══ ИСХОДНЫЙ ФРАГМЕНТ ══

Роман Осминкин: Ядро российской политики сохраняет в себе патриархальный, иерархический, сугубо сексистский, маскулинный тренд. В поле низового гражданского протеста поддержка сестер Хачатурян – это пример солидарности, но, к сожалению, пока в основном это девушки, правозащитницы, поэтессы… Нет подвижек, может быть, они невозможны, чтобы это перешло в юридическую область, как в Америке с движением MeToo, которое поддерживали истеблишмент и звезды, и оно перешло в юридическую плоскость, в суды.

Елена Фанайлова: Но к этому шло давно. Без понимания юридического аспекта и российское движение мало куда продвинется. Мы видим на примере с Еленой Григорьевой, насколько сами активистки и активисты не защищены.

Роман Осминкин: Абсолютная уязвимость активистов сегодня вгоняет в депрессию.

Елена Фанайлова: Я вижу это как проблему, которую нужно будет решать.

Роман Осминкин: В науке развиваются гендерные теории, есть различные движения, СМИ об этом пишут, а в политике и в праве не достучаться, в российском законодательстве нет слова "гендер". Большинство песен, текстов моей напарницы манифестарным образом говорят от первого лица. Потому что она и активистка, и носительница нетрадиционных ориентаций. Она говорит, что политика идентичности в России еще недостаточно радикальна. Политика идентичности, победившая в Америке и в Европе, не работает, как мы видим на примере с 27 геями, пропавшими в Чечне, и таких примеров масса.

Елена Фанайлова: Не говоря уже о статистике домашнего насилия, которая открыта, и достаточно посмотреть ее, чтобы ужаснуться и понять, что это реальная проблема. Гендерная проблема сегодня –политическая, это проблема отношений с властью. Власть, разумеется, позиционирует себя как власть мужская. У вас есть немало иронических замечаний по этому поводу, выраженных в художественной форме. Роман Сергеевич, вы чувствуете себя феминистом?

Роман Осминкин: Быть феминистом до конца мужчине сегодня невозможно. Можно быть профеминистом, когда ты солидаризируешься с женским движением, помогаешь.

Елена Фанайлова: Да, потому что ты не можешь до конца почувствовать на себе машину буквально ежедневных репрессий.

Роман Осминкин: Я полностью поддерживаю любые феминистические начинания, и в Петербурге, в том числе, есть прогрессивные группы, пока, к сожалению, малочисленные. И склоки, разделение этих групп, подчас не выходящих на широкую политическую повестку из-за того, что остаются локальными,– это еще одна проблема.

═══
══ РАЗДЕЛ ДАННЫХ ══

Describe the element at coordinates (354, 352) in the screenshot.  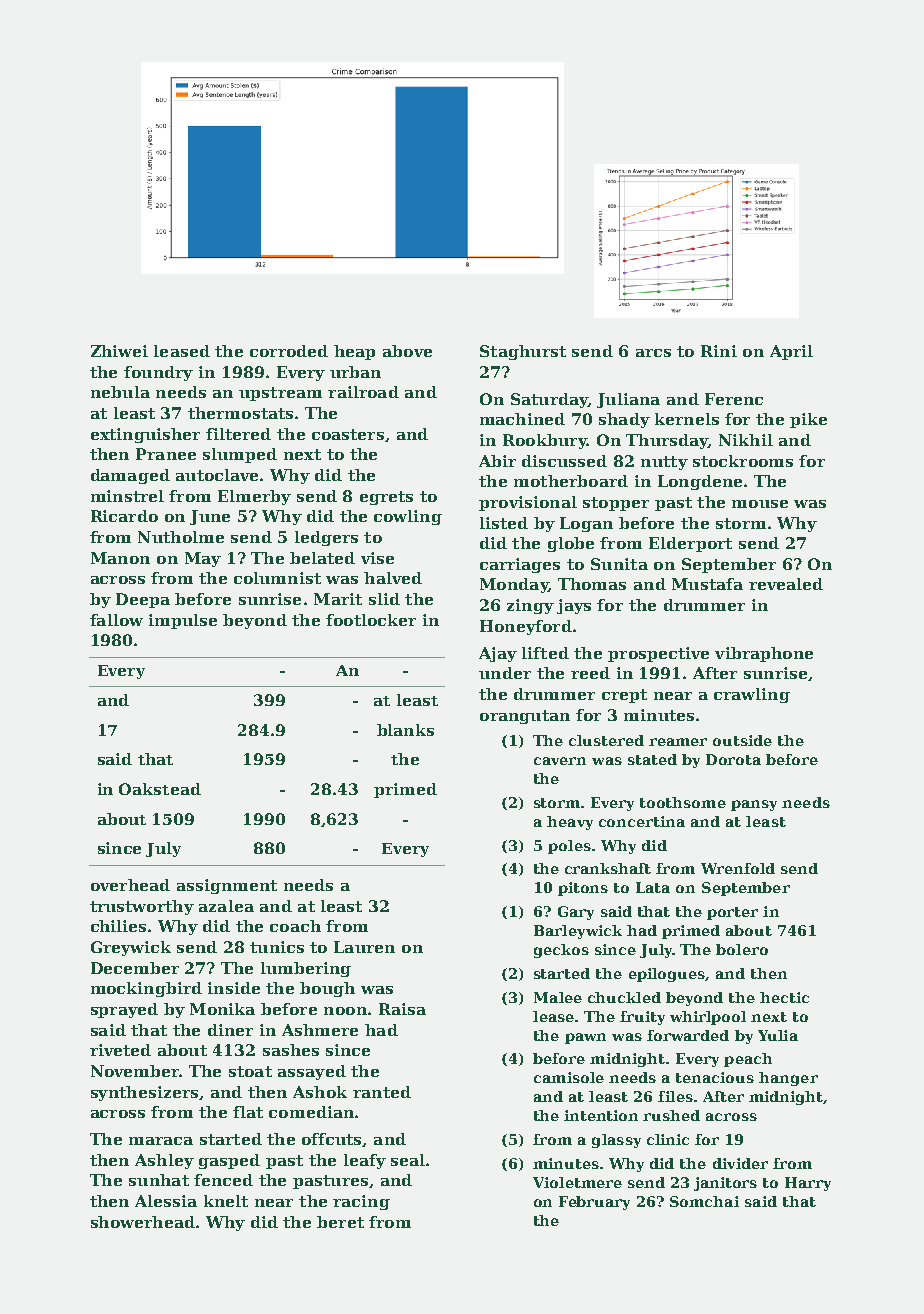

═══

_ВАШЕ ЗАДАНИЕ:_
Ответьте на вопросы по фрагменту:
(a) Какое американское движение, по словам Романа Осминкина, перешло в юридическую плоскость, в суды?
(b) Какого слова, по словам Романа Осминкина, нет в российском законодательстве?
(c) Кем, по мнению Романа Осминкина, может быть мужчина, если быть феминистом до конца ему сегодня невозможно?
Данные — самостоятельный материал, с фрагментом они не связаны.

_РЕШЕНИЕ ЗАДАНИЯ:_
(a) Движение MeToo.
(b) Слова «гендер».
(c) Профеминистом.